Personal information
- Full name: Michael Todd Fagan
- Nicknames: King of Swing, Argyle Assassin
- Born: November 4, 1980 (age 45) Westbury, New York, U.S.
- Years active: 2002–2016
- Spouse: Emily Maier

Sport
- Country: United States
- Sport: Ten-pin bowling
- League: PBA
- Turned pro: 2002

Achievements and titles
- World finals: 5 European Bowling Tour
- National finals: 5 PBA Tour (2 majors)

Medal record
Men's bowling
Representing United States
World Games
| Gold medal – first place | 2013 Cali | Mixed doubles |

= Mike Fagan =

American professional bowler

Michael Todd Fagan (born November 4, 1980) is an American former professional bowler on the PBA Tour. He has also participated in World Bowling Tour (WBT) and European Bowling Tour (EBT) events, and as a member of Team USA in international competitions. Known for his high backswing, he was given the nickname "King of Swing". He has a high RPM rate, but also has a smooth release, so his style can be classified as either a cranker or a power stroker.

==PBA career==

Fagan began his PBA career in the 2002–03 season, and owns five PBA Tour titles, including two majors. He captured his first PBA title in his 108th career event, winning the PBA Exempt Doubles Classic with partner Danny Wiseman in the 2007–08 season. He earned his first singles title at the 2010 One-a-Day Dick Weber Open, defeating all-time titles leader Walter Ray Williams, Jr. in the final match.

Having lost to Chris Barnes in his first TV appearance at the semifinals of the 2003 Empire State Open in Latham, New York, Fagan won against Barnes in the 2012 USBC Masters, overcoming a 30-pin deficit after five frames to win his third title and first major championship. Fagan narrowly missed winning a second consecutive major in that season's U.S. Open, when Pete Weber rolled a strike on his final ball of the tenth frame to defeat Fagan by a single pin, 215–214. His next victory came at the 2012 Brunswick Euro Challenge, a World Bowling Tour event, where he was credited with his fourth PBA Title. Marking his first (and so far only) season with multiple titles, Fagan won a career-high $116,950 in 2011–12.

Fagan won his fifth career title and second major at the PBA World Championship on January 11, 2015, defeating Wes Malott in the final match, 252–212.

===PBA Tour titles===
Major championships are in bold text.

1. 2008 PBA Exempt Doubles Classic w/Danny Wiseman (Las Vegas, Nevada)
2. 2010 One-A-Day Dick Weber Open (Fountain Valley, California)
3. 2012 Alka-Seltzer Plus Liquid Gels USBC Masters (Henderson, Nevada)
4. 2012 Brunswick Euro Challenge (Sainte-Maxime, France)
5. 2015 PBA World Championship (Las Vegas, Nevada)

==Other career highlights==
- Prior to 2012, Fagan's best finish at a major was third place at the 2006 U.S. Open.
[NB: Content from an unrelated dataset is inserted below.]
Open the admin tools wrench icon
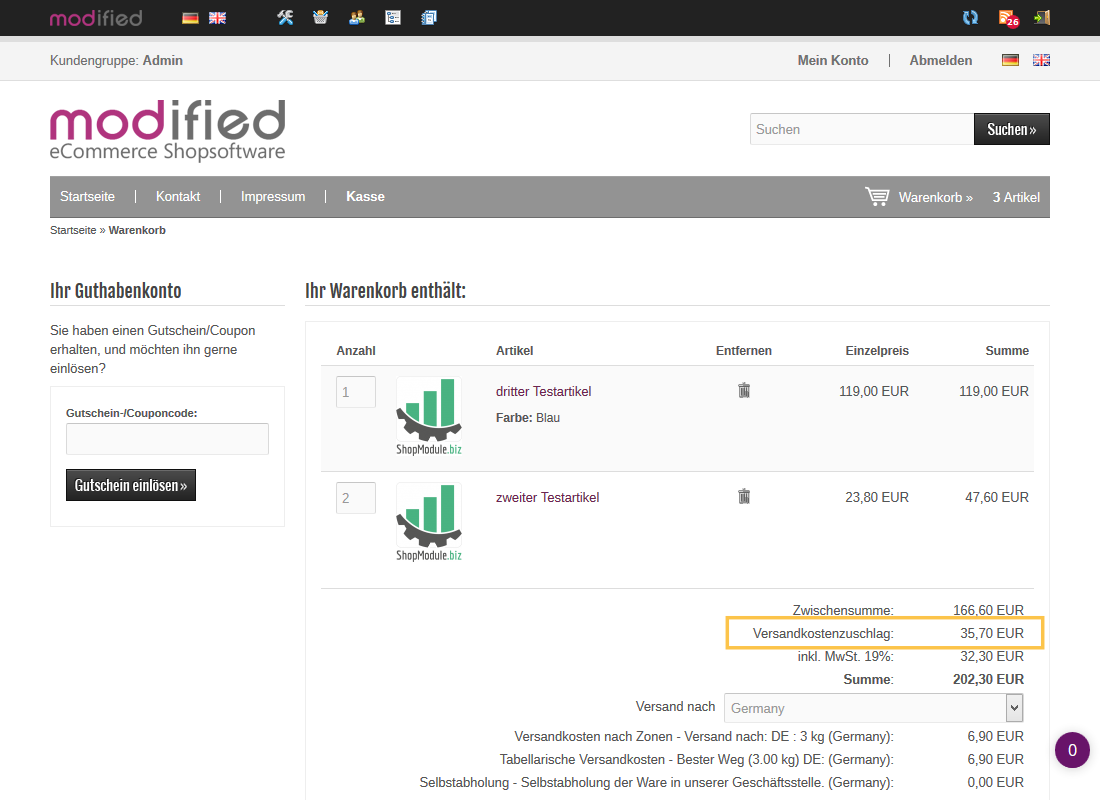The image size is (1100, 800). click(x=285, y=18)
He defeated 2000 U.S. Open champion Robert Smith, 216–214, in the first match of the finals (his first career televised victory) before losing to eventual champion Tommy Jones.
- Had a career-high four perfect 300 games during the 2007–08 season, tied for second on Tour. Through the 2016 season, he had accumulated 21 perfect games in PBA events.
- His career PBA Tour earnings are over $892,000 (through 2016). He also owns two PBA Regional titles.
- Was the victim of Liz Johnson in the finals of the 2005 East Region Kingpin Lanes tournament, the first PBA tournament ever won by a female bowler.
- Lost with an 8-pin count to Jack Jurek's strike in a sudden death rolloff after tying the game at 218 in the 2009 Shark Championship, giving Jurek his first title in 14 years.
- Has won five European Bowling Tour (EBT) titles as of April 30, 2012.
- He is a five-time member of Team USA (2010–11, 2013–15)
- Fagan has also served as PBA Player Committee Chairman and was on the USBC Board of Directors.

==Personal life==
Originally from Patchogue, New York, Fagan now resides in Las Vegas with his wife, Emily (Maier), who bowled collegiately for Wichita State University and also for Team USA in 2010. The two were married in 2013. Mike, who got his undergraduate degree in Finance at St. John's University, announced during the 2015 season that he would be reducing his appearances on the PBA Tour to pursue his MBA at the University of California, Berkeley. He only entered three PBA Tour events in the 2016 season and did not make an appearance in the 2017 season. By 2020, he had become Director of Business Development for a company that owns bowling centers in Minnesota.